La sortie du premier album de
Maxïmo Park,
A Certain Trigger, est à la fois surprenante et attendue. Attendue parce que, sorties de singles au compte-goutte et buzz qui monte peu à peu aidant –
Warp signe un groupe de rock ! – chacun attend de pied ferme
A Certain Trigger. Qui plus est quand le groupe s'inscrit dans le créneau mainte fois (re-)visité désormais du rock post-punk, revival 80 inclus. L'album de
Maxïmo Park sort donc auréolé d'une hype qui, une fois n'est pas coutume, n'est pas pour faciliter notre affaire. Surprenante sortie aussi parce que, justement,
Warp signe un groupe à guitares, une première dans l'histoire du label. Il y a évidemment un monde entre le dernier
Autechre et
A Certain Trigger. Faut-il oublier le contexte rock de ces dernières années ainsi que l'histoire de
Warp pour parler de
A Certain Trigger ? Oui et non.
L'oublier pour rendre justice à l'efficacité hédoniste et l'énergie que dégage le quintet sur ce disque, promesse de lives endiablés et bruyants. Ne pas l'oublier pour rappeler que cet album apporte assez peu de surprises en terme de musicalité par rapport aux dernières années, et ne risque pas de dérider les esprits blasés. Avec
A Certain Trigger, on est toujours en terrain connu : du rock, des guitares saturées, une basse vindicative, une batterie qui privilégie la grosse caisse, la caisse claire, les rythmiques carrées et binaires. Des références tournant autour de
Wire,
The Jam,
The Smiths (référence plus déclarée qu'entendue), qui rappellent aussi parfois le
REM première mouture, comme les arpèges de
Graffiti, de
Going Missing, de
I Want You To Stay ou
The Coast is always changing. Et aussi des synthés délibérément anachroniques, comme sur
Limassol ou
Signal & Sign, sans lesquels un disque post-punk ne serait jamais vraiment post-punk.
Restent à
Maxïmo Park l'urgence ("All I need is a certain trigger", chante Paul Smith sur
Once A Glimpse, avant d'entamer un refrain débridé, "I wrote my feelings down in a rush / I didn't even check the spelling" sur
Postcard of a Painting), l'énergie de la jeunesse – un des thèmes récurrents de leurs chansons et qu'on entend dans une phrase comme "I am young and I am lost / You react to my riposte" (
The Coast is always changing), énergie presque épique sur un titre comme
I Want You To Stay, joliment soutenu par un crescendo de claviers – leur colère aussi, qui éclate sur
Apply Some Pressure,
Graffiti,
Postcard of a Painting ou Limassol, la spiritualité de l'écriture et l'élégance de la musique.

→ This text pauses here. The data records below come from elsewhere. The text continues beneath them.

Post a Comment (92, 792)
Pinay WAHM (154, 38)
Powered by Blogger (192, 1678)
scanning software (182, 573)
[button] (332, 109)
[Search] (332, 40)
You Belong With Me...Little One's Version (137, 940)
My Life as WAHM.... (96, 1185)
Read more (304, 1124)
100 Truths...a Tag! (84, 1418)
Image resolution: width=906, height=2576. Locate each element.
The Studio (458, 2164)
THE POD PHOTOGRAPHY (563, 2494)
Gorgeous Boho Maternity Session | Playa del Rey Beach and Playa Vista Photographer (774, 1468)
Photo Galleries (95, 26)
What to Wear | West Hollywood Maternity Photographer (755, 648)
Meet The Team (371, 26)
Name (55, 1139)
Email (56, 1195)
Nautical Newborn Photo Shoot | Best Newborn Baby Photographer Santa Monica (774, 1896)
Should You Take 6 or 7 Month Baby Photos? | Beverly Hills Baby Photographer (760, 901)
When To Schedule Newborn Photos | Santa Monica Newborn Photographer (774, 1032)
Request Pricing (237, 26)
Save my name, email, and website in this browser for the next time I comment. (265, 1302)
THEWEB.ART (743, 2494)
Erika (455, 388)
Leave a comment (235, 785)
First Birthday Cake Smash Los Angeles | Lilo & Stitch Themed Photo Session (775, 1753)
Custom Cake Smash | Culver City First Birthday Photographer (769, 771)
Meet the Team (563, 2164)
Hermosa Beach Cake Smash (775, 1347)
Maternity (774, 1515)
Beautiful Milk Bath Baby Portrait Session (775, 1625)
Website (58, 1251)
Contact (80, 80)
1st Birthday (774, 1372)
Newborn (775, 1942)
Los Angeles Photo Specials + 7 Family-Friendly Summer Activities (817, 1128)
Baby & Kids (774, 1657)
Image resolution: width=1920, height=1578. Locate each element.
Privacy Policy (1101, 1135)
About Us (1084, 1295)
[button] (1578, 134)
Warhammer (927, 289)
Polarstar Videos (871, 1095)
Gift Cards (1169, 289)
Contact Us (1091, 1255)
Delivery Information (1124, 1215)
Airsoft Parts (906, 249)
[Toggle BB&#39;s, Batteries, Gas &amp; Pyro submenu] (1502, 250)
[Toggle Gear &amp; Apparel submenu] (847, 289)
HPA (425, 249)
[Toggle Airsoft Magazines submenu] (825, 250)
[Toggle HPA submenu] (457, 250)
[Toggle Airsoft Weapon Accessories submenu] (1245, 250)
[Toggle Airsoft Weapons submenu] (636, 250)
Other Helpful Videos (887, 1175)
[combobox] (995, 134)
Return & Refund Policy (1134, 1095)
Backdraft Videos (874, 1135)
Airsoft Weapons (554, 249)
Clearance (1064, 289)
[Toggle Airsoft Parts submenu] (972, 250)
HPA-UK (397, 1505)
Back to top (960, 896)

Parfois, ce sont des accents conquérants de toute beauté qui emplissent le texte, quand Paul Smith répète "What happens when you lose everything ? You just start again… You start all over again !" (
Apply Some Pressure). Autant d'attributs qui confèrent à cet album une indéniable fraîcheur et le sauvent de son manque d'originalité. L'amertume des ladds de
Maxïmo Park est assurément séduisante. A chaque auditeur de décider ensuite si elle lui suffit ou non.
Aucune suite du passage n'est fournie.